Manchmal (und in diesen Fällen quasi immer) kommt es dem Verkäufer gerade an, mit einer Person einen Vertrag einzugehen, die bestimmte Eigenschaften hat (zB Hunde mit rosa glitzernde Highheels). Mit deiner Unterschrift täuschst du diese Eigenschaft dann unter Umständen vor. Und da verlassen wir dann schon das BGB und sind bei § 263 StGB.
Was ich damit sagen will, ist einfach: Seid vorsichtig, wenn ihr Verträge abschließt. Unterschreibt nicht einfach blind und brecht nicht „einfach so“ Verträge.
Und Jura ist nichts, was man mal eben so pauschal beurteilen kann vom Sofa aus. Wenn das so wäre, gäbe es keine Berufungsverfahren etcpp und auch nicht mehrere Richter und all sowas.
Ich lese oft genug, dass Mieter sich einfach so Hunde zulegen dürften, wenn Klauseln ungültig wären und ich frage mich, wie viele Hunde alleine deswegen im Tierheim sind, weil Leute das so selbstbewusst ins Internet schreiben und Leute denen glauben und sich Hunde holen und dann beim Anwalt sitzen nach der Abmahnung und ihren Hund doch abgeben müssen.

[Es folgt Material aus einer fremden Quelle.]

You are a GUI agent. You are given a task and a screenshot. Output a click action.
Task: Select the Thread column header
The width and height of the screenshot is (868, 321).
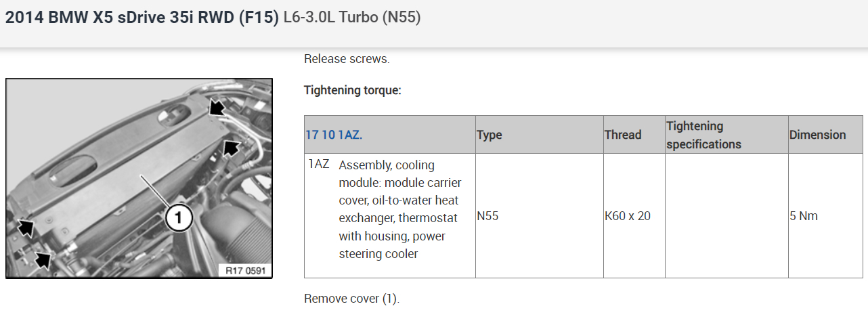pos(623,135)
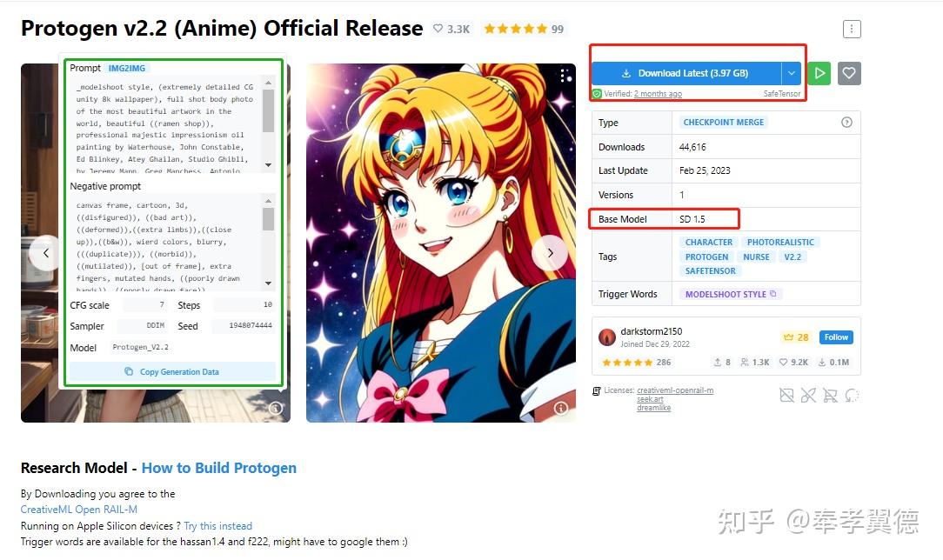
Task: Toggle Follow for darkstorm2150
Action: point(836,337)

Und zum Schluss: Das soll nicht böse gemeint sein und keine Vorführung oder sonstwas. Ich habe absichtlich so weit ausgeholt, um zu zeigen, wie verzwickt Jura ist und das es nicht so leicht ist, da auf Anhieb das richtige zu wissen. Mir wurde sogar mal erstinstanzlich die Haltung von Kleintieren in der Wohnung verboten.
Also wirklich. Juristen müssen nicht umsonst so lange studieren.
Ich gehe auch davon aus, dass in den meisten Fällen die Klauseln im Schutzvertrag AGB darstellen und ferner sowieso nicht erwartet werden kann, dass du die Tiere jetzt einschläferst, weil sie nirgendwo hin können von Seiten der Züchterin. Wäre auch Schwachsinn mMn. Aber ich kann das nicht beurteilen anhand der wenigen Infos und auch sonst kann das niemand – nicht mal ein guter Jurist – so einfach beurteilen.
Ich bitte nochmal darum, das nicht als Angriff aufzufassen.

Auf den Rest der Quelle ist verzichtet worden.